Essa falsa mística do chefe

“Quantas vezes, diz M. de Tarde, temos ouvido Lyautey levantar-se, em termos violentos, contra essa falsa mística do chefe que faz tudo por si mesmo, do chefe que só em si confia, do chefe que trabalha dezoito horas diárias. Este pretenso chefe, dizia ele, não sabe mandar: – Se ele próprio faz tudo, é porque não sabe ensinar os outros a trabalhar e a. ajudá-lo; – se apenas confia em si, é que não sabe despertar confiança nos outros, designando-lhes a sua tarefa; – se trabalha dezoito horas por dia, é que não sabe ocupar as suas horas”. “Um chefe, dizia ainda, não está nunca absorvido; tem sempre tempo”.

O chefe não se ocupa dos pormenores aos quais podem dedicar-se tão bem como ele e melhor do que ele os agentes subalternos, reservando-se para o estudo dos problemas gerais que só ele pode resolver. Coíba-se portanto de julgar que tal coisa está mal feita, se não lhe tocou.

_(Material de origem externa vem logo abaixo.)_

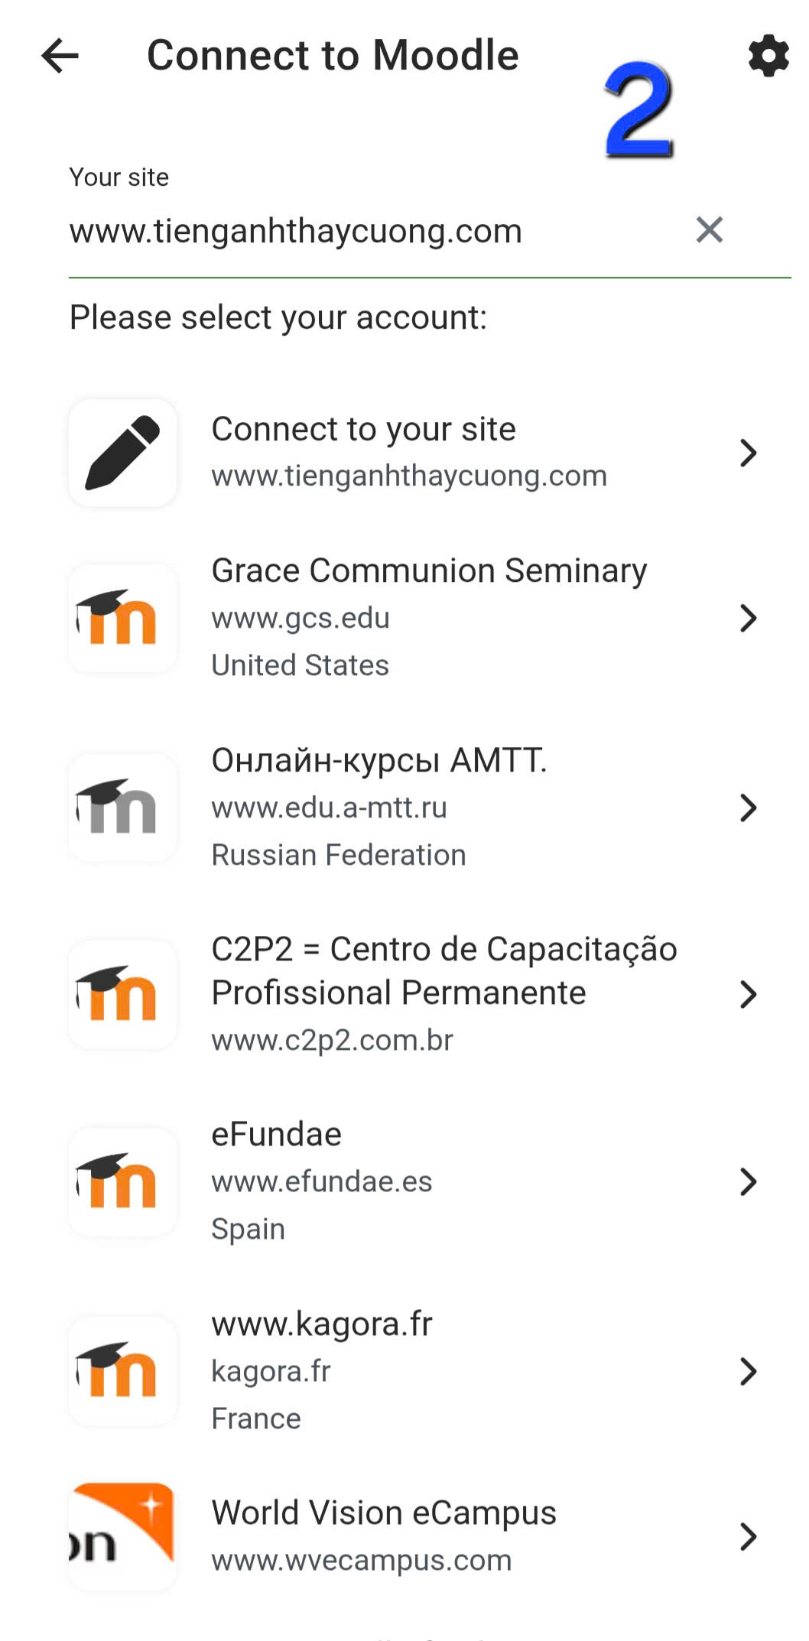
Task: Tap the grey Moodle logo for Онлайн-курсы AMTT
Action: tap(122, 808)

Longe de se agastar à medida que as responsabilidades crescem, trata de assegurar a liberdade de pensamento e de acção mais necessária agora ao exame dos fins supremos; e porque não lhe resta nunca muito tempo nem forças para as questões que solicitam constantemente a sua atenção pessoal, desembaraça-se de toda a ocupação que não é estritamente obrigado a realizar por si próprio. Assim, isolado, não produz mas faz tudo, na condição de “nada fazer, mas de tudo mandar fazer”.